Tribu nomade, quelque part entre le lac d'Uranus et la montagne du Reflet.
*•*•*•*
Le rire tonitruant de Salavenn me tira brusquement de mes pensées. Hébétée, je reposai sur la paillasse devant moi le verre que je tenais à mes lèvres sans en avoir bu une goutte et clignai des paupières. Le tipi-nourriture était bruyant. Cela dit, il était joyeux aussi, fait rare.

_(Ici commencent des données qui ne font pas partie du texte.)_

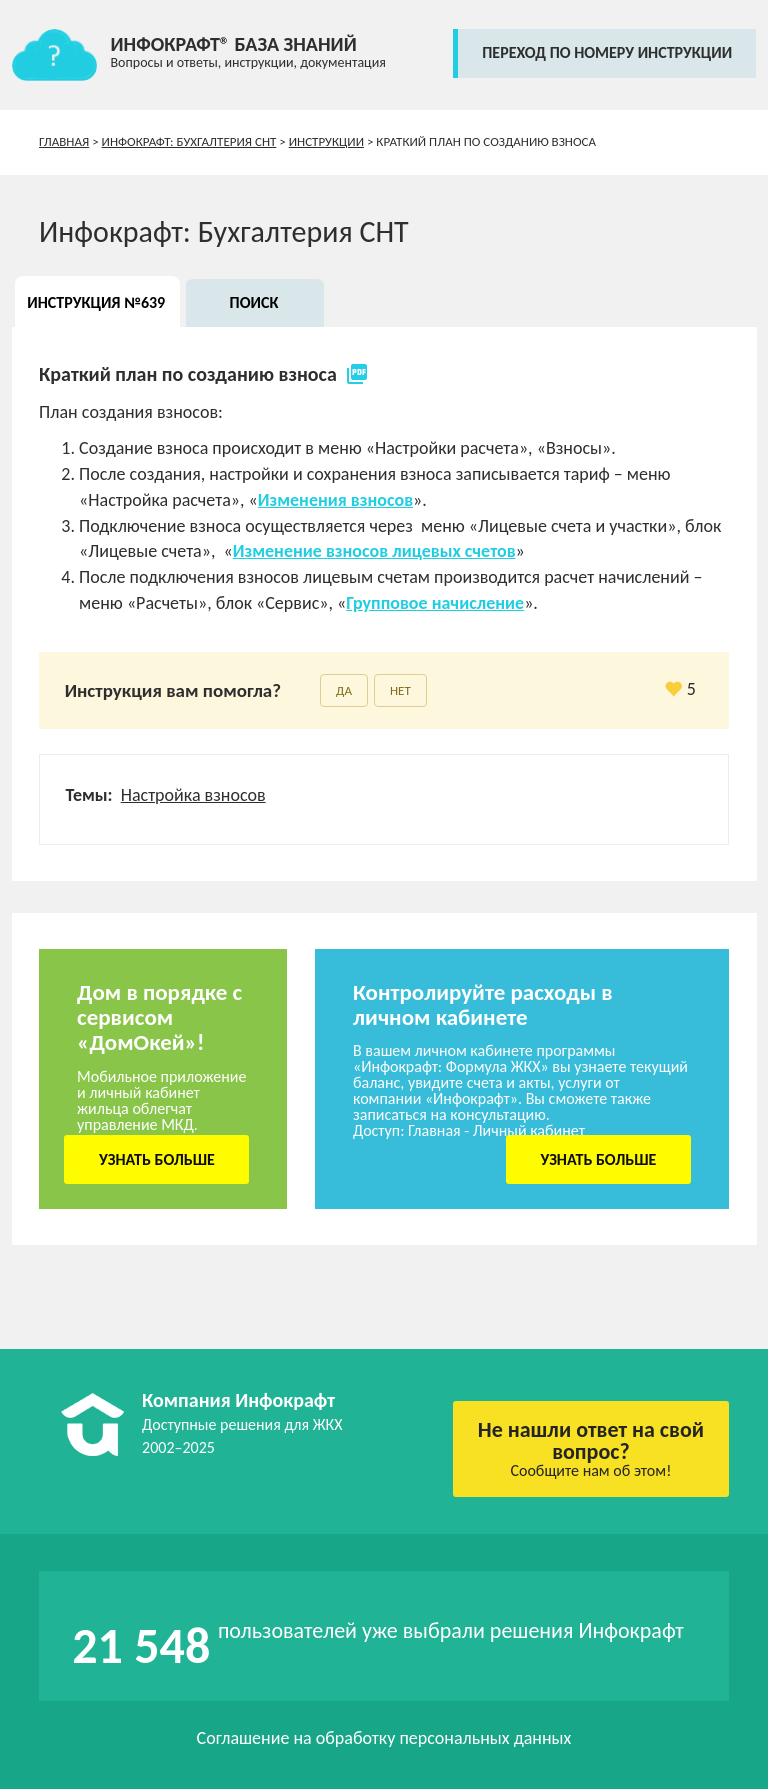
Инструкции (326, 141)
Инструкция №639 (96, 302)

Comme si ce geste pouvait me protéger du bruit, je serrai contre moi mon châle et l'agrippai jusqu'à faire blanchir les jointures de mes doigts. Un peu plus et j'allais encore faire une crise d'angoisse. Non, il n'en était pas question.
Charly se tenait à la même table que moi et discutait avec Eben en krusivmi. Je ne comprenais pas un mot de cette langue rocailleuse et cela me frustrait d'autant plus que je me délectais de ses sonorités. Je poussai un soupire et passai un doigt distrait le long du manche de la dernière cuiller que j'avais confectionnée avant de saisir mon courage à deux mains.
— Charly ? l'appelai-je en me raclant la gorge.
Mais trop emporté dans ses paroles – comme souvent –, le sorcier n'entendit pas le mince filet de ma voix qui, de toute façon, n'en menait pas large.
— Charly, tentai-je, le timbre un peu plus assuré.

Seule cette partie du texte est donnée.